• **WHAT YOU WILL DO**
Count the lines in the entries below that contain the word "action", and give only the number.

Segment Start: DATA UNDER STUDY

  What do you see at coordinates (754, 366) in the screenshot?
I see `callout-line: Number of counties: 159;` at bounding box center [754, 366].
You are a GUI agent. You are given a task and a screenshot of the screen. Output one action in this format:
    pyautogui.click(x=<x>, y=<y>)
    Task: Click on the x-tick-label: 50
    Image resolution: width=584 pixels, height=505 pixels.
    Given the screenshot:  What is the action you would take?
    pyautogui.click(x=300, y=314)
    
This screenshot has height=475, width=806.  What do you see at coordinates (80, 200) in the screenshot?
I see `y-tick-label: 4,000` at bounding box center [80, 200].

Segment End: DATA UNDER STUDY
Segment Start: DATA UNDER STUDY

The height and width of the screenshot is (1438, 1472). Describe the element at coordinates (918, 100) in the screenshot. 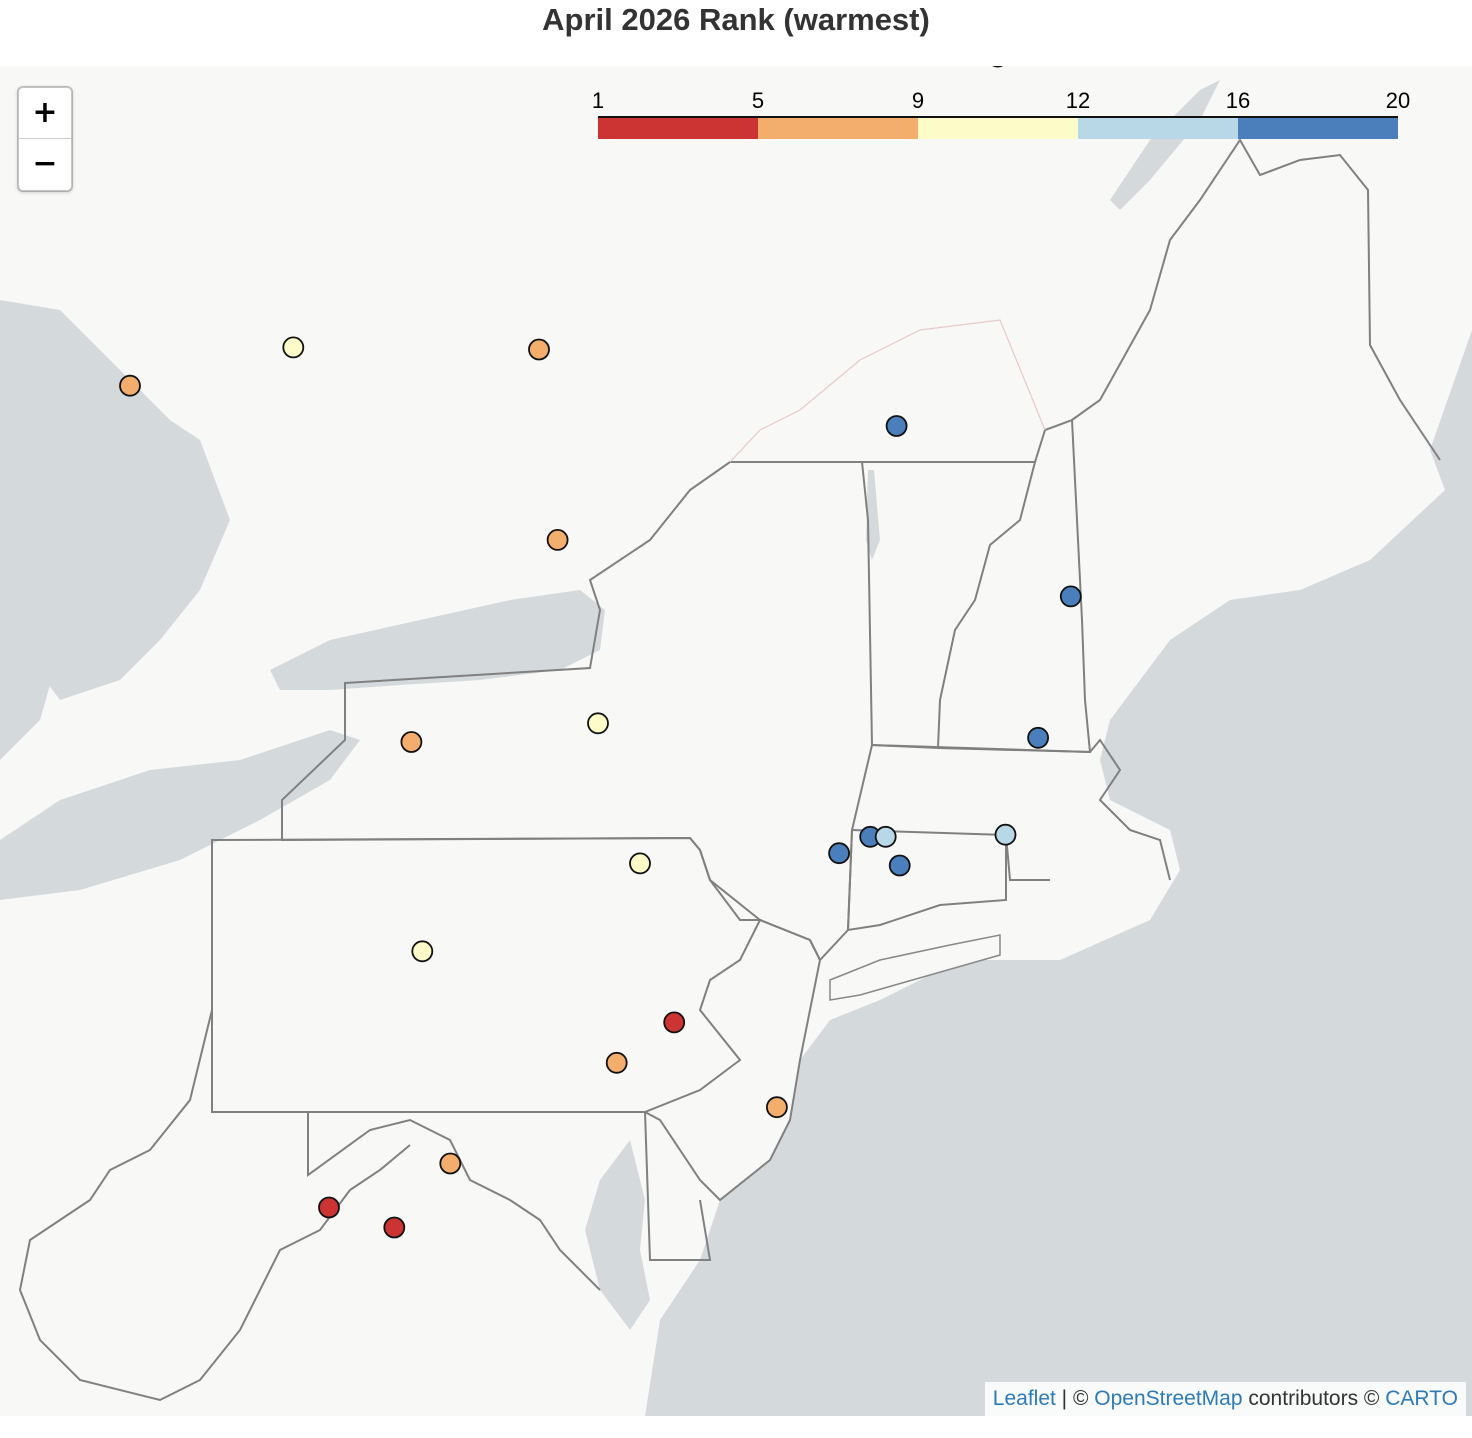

Segment End: DATA UNDER STUDY

• **FINISHED EXERCISE**
2